Dann den Rechner in den Standbymodus schalten und wieder einschalten.

Die Grafikkarte bleibt uninitialisiert.

Vielleicht gibt es eine elegantere Möglichkeit dies zu lösen, da ich aber immer den Standbymodus benutze, ist es für mich ein kleineres Problem.


Hier noch die Grub Zeile für Kernel:

linux /boot/kernel-3.6 root=/dev/sda1 raid=noautodetect intel_iommu=on fbcon=map:1 radeon.pcie_gen2=1
"fbcon=map:1"  wird nur benötigt, falls die virtuellen consolen auf der 2. Grafikkarte erscheinen sollen.


Das Durchreichen funktioniert auch für Windows 8-, Windows XP- und Ubuntu 12-Gäste.

Links
http://www.linux-kvm.org/page/How_to...th_VT-d_in_KVM

----------


## ThorstenHirsch

Danke, das hört sich schon mal gut an.
Funktioniert das vielleicht auch mit anderen Virtualisierungen? Hab' gehört, dass Vmware das auch können soll. Wie sieht's mit VirtualBox aus?

----------


## alexander.eisen

Das funktioniert auch unter Xen. Wobei bei mir Standby nicht funktionierte und nur VESA-Treiber geladen werden konnte.
Vmware setzt auf DIrectX-Beschleunigung, was natürlich nicht kompatibler oder schneller sein kann als das Durchreichen, die Grafikkarte wird immernoch emuliert.
Für Passthrough muss man ESX nehmen.

Virtualbox ist noch nicht soweit, da ist es experimentell.

Ich finde aber, das mit dem Virt-Manager ist es jetzt genauso einfach eine VM zusammenzuklicken wie unter Virtualbox oder Vmware.
Außerdem ist Kvm im Kernel, d. h. man muss den Treiber nicht mit der neuen Kernelversion neu installieren.

----------

- - - -

AUFGABEN:
1 – Erklären Sie anhand des Forenauszugs, warum es laut alexander.eisen ein Vorteil ist, dass KVM im Kernel enthalten ist.
2 – Ersetzen Sie in den Datensätzen bitte „Rename“ durch „Delete“ und geben Sie sie ansonsten unverändert wieder.
Forenauszug und Datensätze stammen aus unterschiedlichen Quellen.

- - - -

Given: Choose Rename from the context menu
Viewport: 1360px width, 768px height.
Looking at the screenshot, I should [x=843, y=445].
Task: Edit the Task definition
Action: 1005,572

- - - -

ERGEBNISSE JE AUFGABE:
1 – Da KVM im Kernel enthalten ist, muss man den Treiber nicht bei jeder neuen Kernelversion neu installieren.

2 –
Given: Choose Delete from the context menu
Viewport: 1360px width, 768px height.
Looking at the screenshot, I should [x=843, y=445].
Task: Edit the Task definition
Action: 1005,572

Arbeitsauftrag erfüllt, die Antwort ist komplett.